Early Thursday morning, your president got on Twitter and demonstrated to the American people that he doesn’t understand how the First Amendment works, and he has no clue what the function of the Senate Intelligence Committee is.
Donald Trump wrote, “Why isn’t the Senate Intel Committee looking into the Fake News Networks in OUR country to see why so much of our news is just made up-FAKE!”
Trump is referring to the same Senate Intelligence Committee that is in the middle of a long investigation looking into determining whether or not he played a role in the Russian-directed hacking and propaganda campaign that was meant to disrupt the 2016 presidential election.
The committee announced at a news conference Wednesday that it agrees with the American intelligence agencies that say Russian President Vladimir Putin wanted to hurt Hillary Clinton’s candidacy and help Trump’s campaign. The committee has not yet reached a conclusion on whether or not Trump played a part in that plot.
Committee Chairman Richard Burr, a Republican senator representing North Carolina, told reporters, “The issue of collusion is still open.”
These types of investigations are the reason the Senate Intelligence Committee was created.

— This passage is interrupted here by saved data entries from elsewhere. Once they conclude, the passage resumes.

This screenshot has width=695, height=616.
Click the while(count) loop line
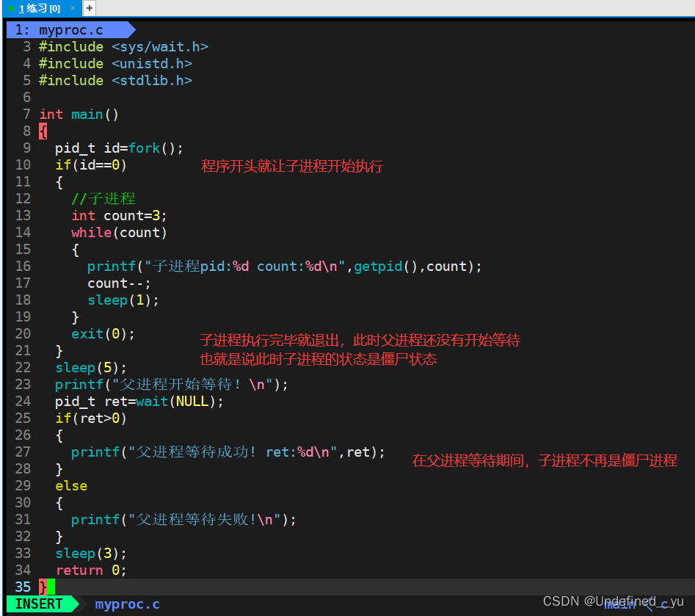coord(119,233)

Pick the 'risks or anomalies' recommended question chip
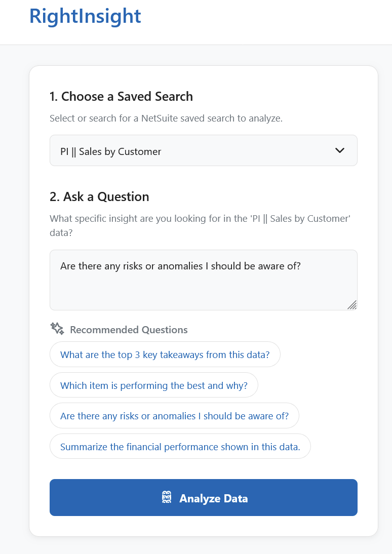pos(174,416)
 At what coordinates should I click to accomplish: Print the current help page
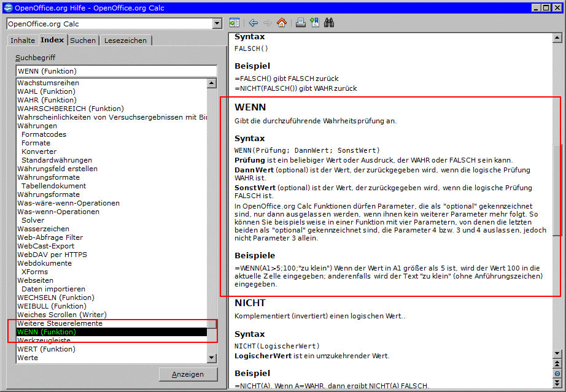coord(301,23)
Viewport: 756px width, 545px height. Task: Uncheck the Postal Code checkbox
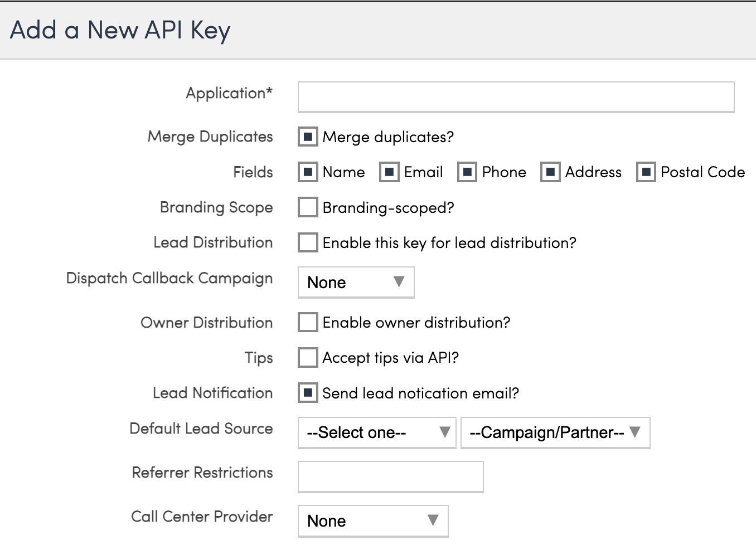(x=646, y=172)
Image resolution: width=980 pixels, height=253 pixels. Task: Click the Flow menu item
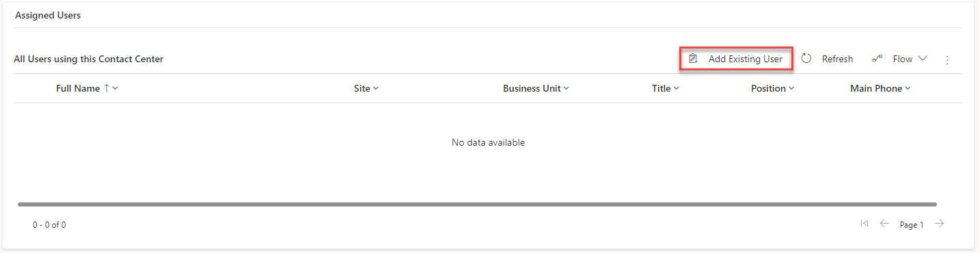click(x=899, y=59)
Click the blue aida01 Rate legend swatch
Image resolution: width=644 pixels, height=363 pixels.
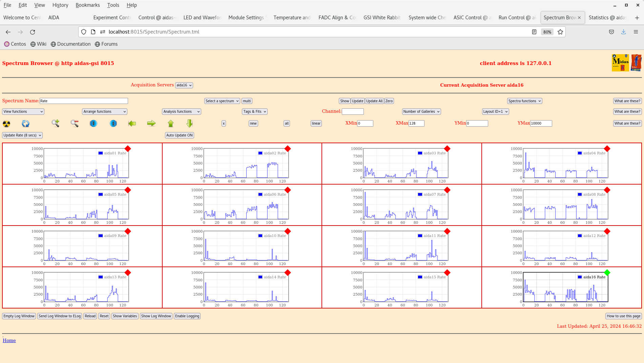[x=101, y=153]
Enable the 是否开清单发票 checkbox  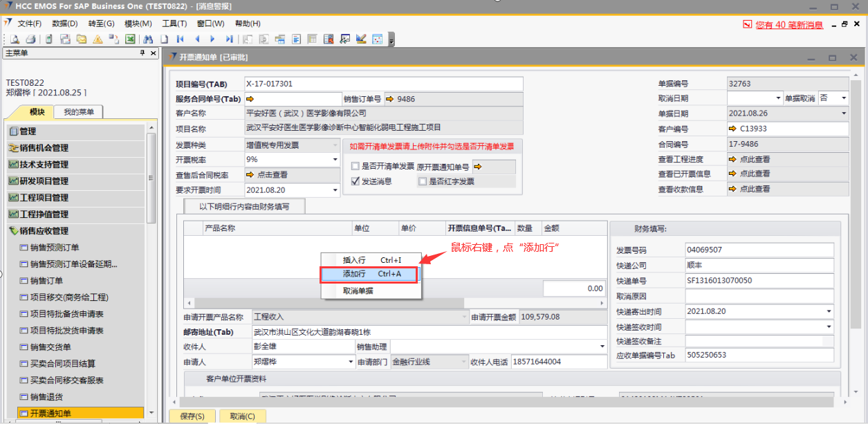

The Senate created the committee in 1976 to basically be the watchdog of the intelligence community. Lawmakers did not create the committee to investigate the news media at the whim of an egomaniacal president who takes it as a slight anytime the news media accurately reports on something questionable that he has said or done.
Besides, there is that whole First Amendment thing, which guarantees us the freedom of the press. It reads, “Congress shall make no law respecting an establishment of religion, or prohibiting the free exercise thereof; or abridging the freedom of speech, or of the press; or the right of the people peaceably to assemble, and to petition the government for a redress of grievances.”
If Trump could actually prove that he was being maliciously defamed by a media organization, there would be legal courses of action he could take, none of which involve the Senate Intelligence Committee.
Besides, Trump himself could be seen as bending the truth, if we are being fair.
On Wednesday afternoon, NBC News published a report that Secretary of State Rex Tillerson had been ready to quit his job over the summer and had openly disparaged Trump by calling him “a moron” after a July 20 meeting at the Pentagon.
Tillerson did not deny calling Trump a moron, and at a press conference he gave shortly after the NBC story ran, he said, “I’m not going to deal with petty stuff like that.”
The story was not totally refuted; Tillerson did no such thing. Should Tillerson sue Trump for spreading lies about him?
A short time later, Trump followed up that tweet with another that read, “Rex Tillerson never threatened to resign. This is Fake News put out by @NBCNews. Low news and reporting standards. No verification from me.”
Is Trump saying that the only good news stories are ones that are verified by him? That kinda sounds like propaganda to me, but what do I know?
As a member of the press, I think it is important that we pay attention to how often Trump throws out these messages about the media.
His base includes a segment of the population that believes anything he says. Even when he is not being honest and it can be proved (as in this case) that what he says and what really happened don’t match, they believe it. This creates a dangerous situation in which his message can become their message.
Attacks on the media are an attempt on Trump’s part to silence the media. The news media is not a public relations firm for the president.
The news media and journalists are the watchdogs of society. We are here to tell you what is going on and to hold the government and politicians and anyone else accountable when they fall short.
Calling for the media to be investigated just because you don’t like that they tell the people every ignorant thing you do is not very presidential.
But then again, neither is Donald Trump.